(Aim of the exercise): Once the pictures are removed, output the remaining entries exactly as given.

(Records provided):
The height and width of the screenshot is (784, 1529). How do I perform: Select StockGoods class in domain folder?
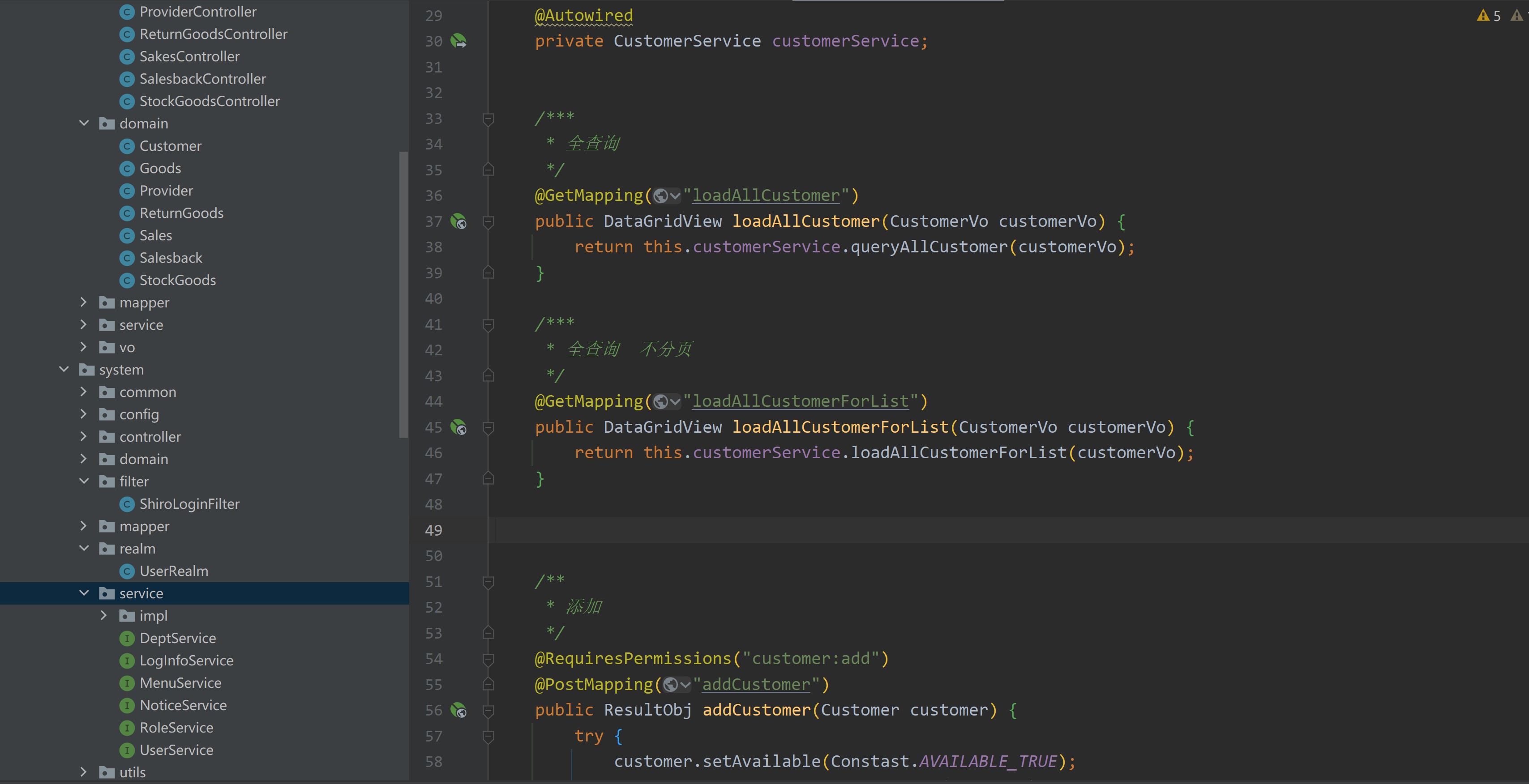click(177, 279)
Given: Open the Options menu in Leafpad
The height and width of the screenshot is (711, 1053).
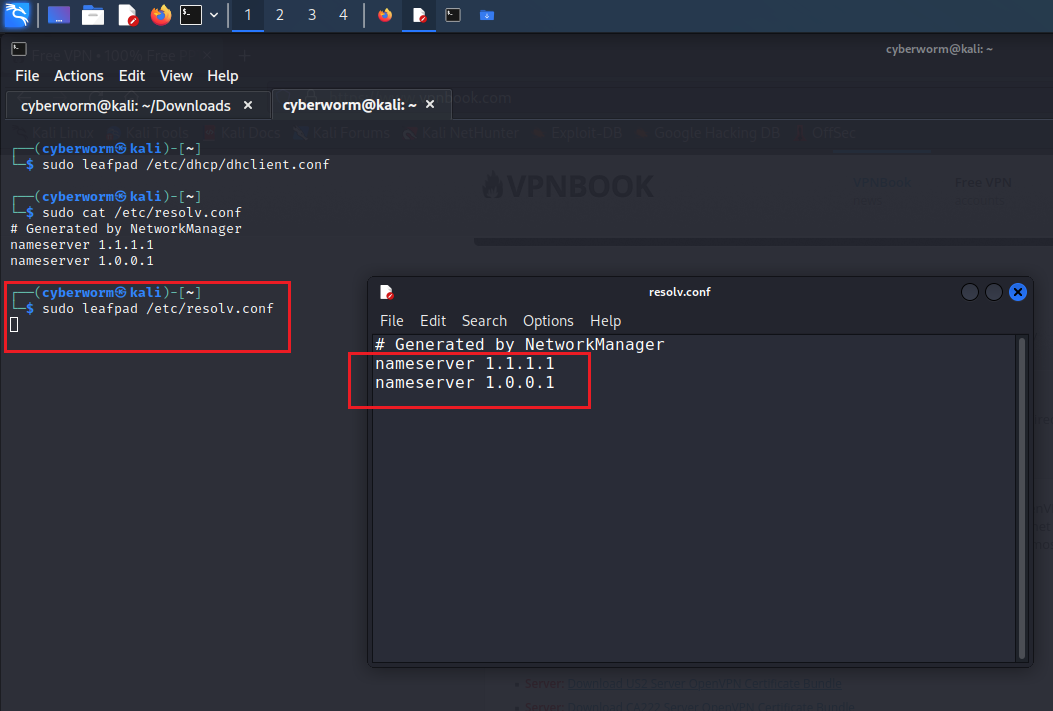Looking at the screenshot, I should pos(548,321).
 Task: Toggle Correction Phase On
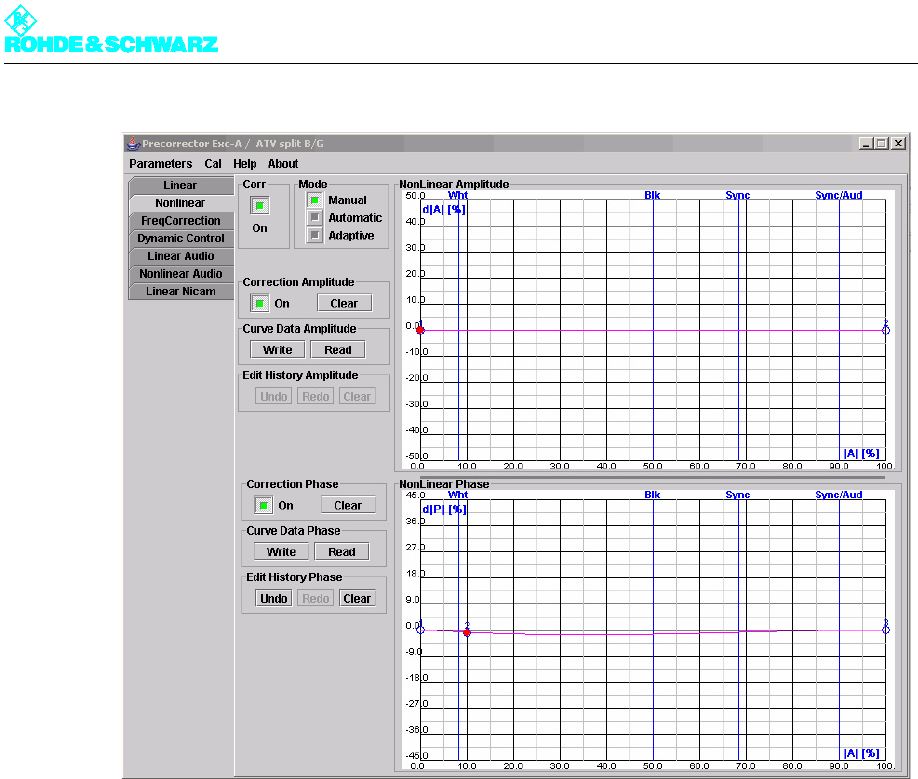tap(264, 505)
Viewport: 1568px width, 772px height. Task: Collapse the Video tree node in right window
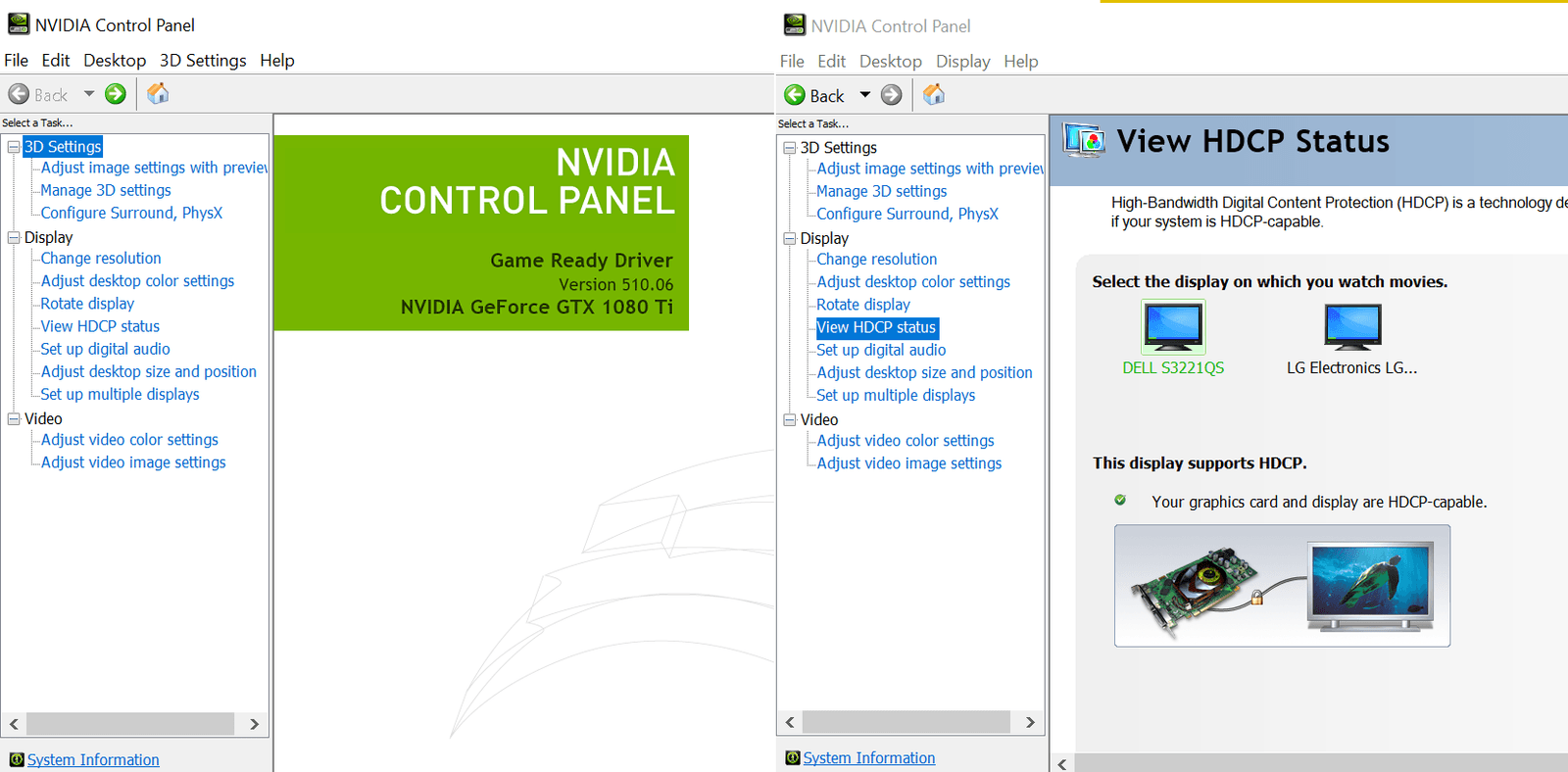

(The answer):
The height and width of the screenshot is (784, 1529). How do I perform: Select StockGoods class in domain folder?
click(177, 279)
Given: Open the Options menu in Leafpad
The height and width of the screenshot is (711, 1053).
Looking at the screenshot, I should pos(548,321).
 Task: Toggle Correction Phase On
tap(264, 505)
Viewport: 1568px width, 772px height. Task: Collapse the Video tree node in right window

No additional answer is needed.